NetDefender is a unique solution which enables multiple and independent advanced malware defenses to work together to stop attacks sooner by harnessing LookingGlass DPP on the CS-4000E for traffic steering and inline threat mitigation.

“It creates a very robust single point of mitigation and inspection, because you no longer have to worry about what sensors will do to the mitigation,” Coleman said.

NetSentry is a high performance, network intrusion detection system that processes up to 40 Gbps of network traffic in a single appliance running multiple SNORT instances.

“It allows users to run SNORT securely at a very high speed in our platform,” Coleman said.

All these capabilities can work in unison, he added.
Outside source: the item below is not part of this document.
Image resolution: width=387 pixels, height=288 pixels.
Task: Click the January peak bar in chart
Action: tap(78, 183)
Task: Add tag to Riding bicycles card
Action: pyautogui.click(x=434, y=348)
Many companies in this space sell direct, and that has been LookingGlass’ historical model, with partnering bringing them customers rather than providing value-added services. That is now in the process of change, however.

“We are starting to enter the channel phase of our go-to-market strategy,” Coleman said. “Many vendors in this space aren’t channel ready, but our solution set is broad enough now that we can go to the channel with it.”

Coleman emphasized that being able to offer a complete solution across the threat intelligence spectrum should prove attractive to partners.

“In today’s fragmented threat intelligence market, being able to offer an end-to-end solution, without having to deal with different vendors and trying to tie it all together, is a plus,” he said. “The reason we believe we are ready for the channel is we can now offer that end-to-end solution from a single company without them having to piece things together.”

Coleman indicated that while they are not looking to create a large channel, they are actively looking for the right partners in North America, as well as Europe, the Middle East and Asia.

“There is a lot of growing interest overseas, including government interest, that the channel will help us address,” he said. “The channel is a little ahead in Asia-Pac now.”